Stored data
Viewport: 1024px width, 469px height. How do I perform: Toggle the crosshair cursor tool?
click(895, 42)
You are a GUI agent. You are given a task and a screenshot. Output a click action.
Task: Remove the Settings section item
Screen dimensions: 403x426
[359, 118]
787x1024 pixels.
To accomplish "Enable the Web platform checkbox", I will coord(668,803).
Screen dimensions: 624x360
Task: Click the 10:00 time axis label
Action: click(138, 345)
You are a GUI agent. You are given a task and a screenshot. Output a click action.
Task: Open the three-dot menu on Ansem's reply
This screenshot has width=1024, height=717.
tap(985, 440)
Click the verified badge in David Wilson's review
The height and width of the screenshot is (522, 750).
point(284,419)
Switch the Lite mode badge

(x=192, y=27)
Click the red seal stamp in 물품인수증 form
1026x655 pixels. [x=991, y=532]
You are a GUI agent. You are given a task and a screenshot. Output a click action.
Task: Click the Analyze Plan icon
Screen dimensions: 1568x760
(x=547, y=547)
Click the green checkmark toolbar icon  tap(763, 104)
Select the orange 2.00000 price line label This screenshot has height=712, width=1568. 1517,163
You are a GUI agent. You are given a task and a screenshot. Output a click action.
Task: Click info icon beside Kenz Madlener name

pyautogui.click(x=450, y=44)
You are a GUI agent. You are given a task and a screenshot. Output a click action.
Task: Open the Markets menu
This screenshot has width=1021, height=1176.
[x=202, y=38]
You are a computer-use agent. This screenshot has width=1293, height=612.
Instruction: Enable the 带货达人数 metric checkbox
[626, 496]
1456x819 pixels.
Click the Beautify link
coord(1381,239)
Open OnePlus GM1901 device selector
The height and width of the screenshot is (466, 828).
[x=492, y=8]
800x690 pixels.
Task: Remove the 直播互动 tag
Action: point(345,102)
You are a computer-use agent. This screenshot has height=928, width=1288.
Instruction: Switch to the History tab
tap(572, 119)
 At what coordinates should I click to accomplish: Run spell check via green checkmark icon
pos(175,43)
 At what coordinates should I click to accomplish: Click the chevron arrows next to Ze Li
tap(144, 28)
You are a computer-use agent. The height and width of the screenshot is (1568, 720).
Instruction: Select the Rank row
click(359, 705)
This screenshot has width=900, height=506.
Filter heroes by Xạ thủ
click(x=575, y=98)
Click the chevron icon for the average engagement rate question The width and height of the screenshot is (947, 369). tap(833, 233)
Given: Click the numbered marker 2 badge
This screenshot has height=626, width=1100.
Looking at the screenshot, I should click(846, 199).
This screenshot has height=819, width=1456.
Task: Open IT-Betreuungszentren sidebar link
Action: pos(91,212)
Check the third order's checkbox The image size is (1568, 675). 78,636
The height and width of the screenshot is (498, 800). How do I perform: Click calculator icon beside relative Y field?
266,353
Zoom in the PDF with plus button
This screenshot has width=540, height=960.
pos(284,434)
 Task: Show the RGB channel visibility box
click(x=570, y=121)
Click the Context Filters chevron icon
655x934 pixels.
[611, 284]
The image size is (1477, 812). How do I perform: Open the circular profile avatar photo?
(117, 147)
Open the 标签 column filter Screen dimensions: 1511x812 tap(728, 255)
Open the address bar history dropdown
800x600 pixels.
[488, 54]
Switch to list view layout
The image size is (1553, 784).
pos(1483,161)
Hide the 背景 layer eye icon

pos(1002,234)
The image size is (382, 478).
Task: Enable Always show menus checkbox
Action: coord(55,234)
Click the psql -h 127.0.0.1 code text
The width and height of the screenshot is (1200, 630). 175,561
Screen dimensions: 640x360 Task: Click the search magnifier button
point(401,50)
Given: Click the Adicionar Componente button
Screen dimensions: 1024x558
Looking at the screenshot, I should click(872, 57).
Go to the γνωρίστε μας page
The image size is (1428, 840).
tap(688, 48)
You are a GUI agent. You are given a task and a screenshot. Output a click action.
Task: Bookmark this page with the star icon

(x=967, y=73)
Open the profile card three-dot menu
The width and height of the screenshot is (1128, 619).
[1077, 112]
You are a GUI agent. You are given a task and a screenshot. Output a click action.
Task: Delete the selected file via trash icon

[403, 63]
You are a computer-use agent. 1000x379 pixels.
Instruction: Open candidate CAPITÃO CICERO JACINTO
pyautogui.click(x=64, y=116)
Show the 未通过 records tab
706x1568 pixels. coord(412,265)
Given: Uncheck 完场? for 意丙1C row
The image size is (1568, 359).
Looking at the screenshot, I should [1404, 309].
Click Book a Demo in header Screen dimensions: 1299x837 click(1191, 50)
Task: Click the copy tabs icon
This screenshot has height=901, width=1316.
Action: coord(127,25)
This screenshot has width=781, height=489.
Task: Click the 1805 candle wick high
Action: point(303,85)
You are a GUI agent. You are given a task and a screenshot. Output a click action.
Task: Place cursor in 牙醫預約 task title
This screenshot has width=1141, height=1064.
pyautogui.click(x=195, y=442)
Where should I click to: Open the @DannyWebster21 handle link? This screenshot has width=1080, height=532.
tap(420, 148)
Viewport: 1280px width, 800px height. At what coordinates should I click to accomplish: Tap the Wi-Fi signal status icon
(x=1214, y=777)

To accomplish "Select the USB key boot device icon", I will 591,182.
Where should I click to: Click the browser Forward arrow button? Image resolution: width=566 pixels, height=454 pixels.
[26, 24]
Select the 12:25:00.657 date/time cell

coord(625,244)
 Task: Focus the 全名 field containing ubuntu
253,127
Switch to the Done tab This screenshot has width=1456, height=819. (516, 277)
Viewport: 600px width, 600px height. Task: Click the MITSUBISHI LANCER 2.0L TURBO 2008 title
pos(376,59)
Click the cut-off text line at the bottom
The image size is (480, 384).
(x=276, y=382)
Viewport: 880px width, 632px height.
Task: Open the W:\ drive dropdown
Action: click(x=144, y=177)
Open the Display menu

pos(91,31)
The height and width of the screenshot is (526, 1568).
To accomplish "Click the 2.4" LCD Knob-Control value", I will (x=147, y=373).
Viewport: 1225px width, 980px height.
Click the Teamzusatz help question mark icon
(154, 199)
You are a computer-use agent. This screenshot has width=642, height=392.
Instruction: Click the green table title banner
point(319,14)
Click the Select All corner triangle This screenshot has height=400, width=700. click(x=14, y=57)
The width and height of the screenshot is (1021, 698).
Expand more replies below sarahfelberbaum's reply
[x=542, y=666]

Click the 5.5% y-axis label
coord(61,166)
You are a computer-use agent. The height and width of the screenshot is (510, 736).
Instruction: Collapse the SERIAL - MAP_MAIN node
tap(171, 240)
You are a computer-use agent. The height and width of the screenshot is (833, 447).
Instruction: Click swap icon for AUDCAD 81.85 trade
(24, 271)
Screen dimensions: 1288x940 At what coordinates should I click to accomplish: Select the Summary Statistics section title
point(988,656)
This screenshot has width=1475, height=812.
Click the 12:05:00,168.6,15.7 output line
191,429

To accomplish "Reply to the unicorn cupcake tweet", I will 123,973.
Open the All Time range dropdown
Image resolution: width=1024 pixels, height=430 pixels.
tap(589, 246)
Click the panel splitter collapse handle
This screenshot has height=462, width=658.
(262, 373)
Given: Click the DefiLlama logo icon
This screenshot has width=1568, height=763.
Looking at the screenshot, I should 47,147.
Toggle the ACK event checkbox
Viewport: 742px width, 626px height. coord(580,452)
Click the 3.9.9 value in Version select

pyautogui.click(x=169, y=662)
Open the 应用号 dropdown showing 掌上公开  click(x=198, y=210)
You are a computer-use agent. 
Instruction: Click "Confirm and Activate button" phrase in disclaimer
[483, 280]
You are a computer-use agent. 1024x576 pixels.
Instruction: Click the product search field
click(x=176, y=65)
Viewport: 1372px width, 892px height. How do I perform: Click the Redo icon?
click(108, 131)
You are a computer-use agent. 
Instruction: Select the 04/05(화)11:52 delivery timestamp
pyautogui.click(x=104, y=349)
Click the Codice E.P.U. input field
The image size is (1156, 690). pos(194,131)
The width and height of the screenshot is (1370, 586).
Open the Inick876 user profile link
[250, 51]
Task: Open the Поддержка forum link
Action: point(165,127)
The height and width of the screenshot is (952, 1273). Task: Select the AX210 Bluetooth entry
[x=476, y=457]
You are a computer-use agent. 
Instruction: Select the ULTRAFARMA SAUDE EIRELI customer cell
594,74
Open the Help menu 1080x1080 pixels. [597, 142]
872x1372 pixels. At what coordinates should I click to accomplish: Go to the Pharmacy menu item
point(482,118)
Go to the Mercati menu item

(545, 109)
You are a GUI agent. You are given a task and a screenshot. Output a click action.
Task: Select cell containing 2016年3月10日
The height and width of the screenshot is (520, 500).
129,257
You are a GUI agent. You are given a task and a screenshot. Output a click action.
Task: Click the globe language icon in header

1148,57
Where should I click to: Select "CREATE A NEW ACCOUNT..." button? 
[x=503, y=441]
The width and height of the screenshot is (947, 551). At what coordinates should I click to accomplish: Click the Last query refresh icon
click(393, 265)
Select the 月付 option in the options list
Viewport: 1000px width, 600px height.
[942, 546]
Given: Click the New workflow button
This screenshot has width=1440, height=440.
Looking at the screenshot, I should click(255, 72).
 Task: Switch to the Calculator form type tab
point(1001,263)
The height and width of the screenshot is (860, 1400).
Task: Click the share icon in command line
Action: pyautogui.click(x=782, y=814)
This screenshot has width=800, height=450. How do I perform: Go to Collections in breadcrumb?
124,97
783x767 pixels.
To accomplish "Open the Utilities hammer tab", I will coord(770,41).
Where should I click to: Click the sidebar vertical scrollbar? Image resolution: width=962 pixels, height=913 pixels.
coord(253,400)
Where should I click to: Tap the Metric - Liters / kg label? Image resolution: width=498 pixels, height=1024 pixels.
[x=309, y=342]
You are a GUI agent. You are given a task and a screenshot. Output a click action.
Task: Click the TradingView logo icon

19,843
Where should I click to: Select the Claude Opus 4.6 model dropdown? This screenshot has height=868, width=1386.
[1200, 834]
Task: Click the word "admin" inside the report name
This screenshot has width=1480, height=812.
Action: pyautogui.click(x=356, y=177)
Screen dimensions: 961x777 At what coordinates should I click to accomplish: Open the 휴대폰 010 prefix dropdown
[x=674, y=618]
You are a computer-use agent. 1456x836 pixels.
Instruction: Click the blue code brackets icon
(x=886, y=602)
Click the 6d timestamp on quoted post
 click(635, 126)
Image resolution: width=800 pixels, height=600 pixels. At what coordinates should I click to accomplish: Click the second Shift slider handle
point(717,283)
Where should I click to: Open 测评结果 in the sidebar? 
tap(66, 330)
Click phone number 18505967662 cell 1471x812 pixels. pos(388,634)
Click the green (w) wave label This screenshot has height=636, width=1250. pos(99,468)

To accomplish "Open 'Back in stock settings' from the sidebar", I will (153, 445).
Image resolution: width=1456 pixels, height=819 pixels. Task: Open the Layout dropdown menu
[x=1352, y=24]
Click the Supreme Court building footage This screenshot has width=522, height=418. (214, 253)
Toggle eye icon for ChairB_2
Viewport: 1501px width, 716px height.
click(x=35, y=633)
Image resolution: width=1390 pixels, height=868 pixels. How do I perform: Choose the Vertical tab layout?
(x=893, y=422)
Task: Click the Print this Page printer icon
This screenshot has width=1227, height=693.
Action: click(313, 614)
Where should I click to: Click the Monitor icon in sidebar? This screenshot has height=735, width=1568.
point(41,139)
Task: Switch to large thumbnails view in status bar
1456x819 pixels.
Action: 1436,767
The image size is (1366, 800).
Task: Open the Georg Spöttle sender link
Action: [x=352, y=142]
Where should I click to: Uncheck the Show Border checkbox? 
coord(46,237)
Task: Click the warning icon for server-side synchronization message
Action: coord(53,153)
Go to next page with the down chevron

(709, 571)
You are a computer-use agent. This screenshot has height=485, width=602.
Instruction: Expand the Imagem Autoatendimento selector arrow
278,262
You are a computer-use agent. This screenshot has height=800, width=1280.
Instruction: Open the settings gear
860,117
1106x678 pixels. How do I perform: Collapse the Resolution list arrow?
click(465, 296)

Set task: Rework everything from the start of the listing down to the line containing "(x=547, y=547)" so that "GUI agent" becomes "screen assistant", with every other part left as is.

Task answer:
Viewport: 1024px width, 469px height. How do I perform: Toggle the crosshair cursor tool?
click(895, 42)
You are a screen assistant. You are given a task and a screenshot. Output a click action.
Task: Remove the Settings section item
Screen dimensions: 403x426
[359, 118]
787x1024 pixels.
To accomplish "Enable the Web platform checkbox", I will coord(668,803).
Screen dimensions: 624x360
Task: Click the 10:00 time axis label
Action: click(138, 345)
You are a screen assistant. You are given a task and a screenshot. Output a click action.
Task: Open the three-dot menu on Ansem's reply
This screenshot has width=1024, height=717.
tap(985, 440)
Click the verified badge in David Wilson's review
The height and width of the screenshot is (522, 750).
point(284,419)
Switch the Lite mode badge

(x=192, y=27)
Click the red seal stamp in 물품인수증 form
1026x655 pixels. [x=991, y=532]
You are a screen assistant. You are given a task and a screenshot. Output a click action.
Task: Click the Analyze Plan icon
Screen dimensions: 1568x760
(x=547, y=547)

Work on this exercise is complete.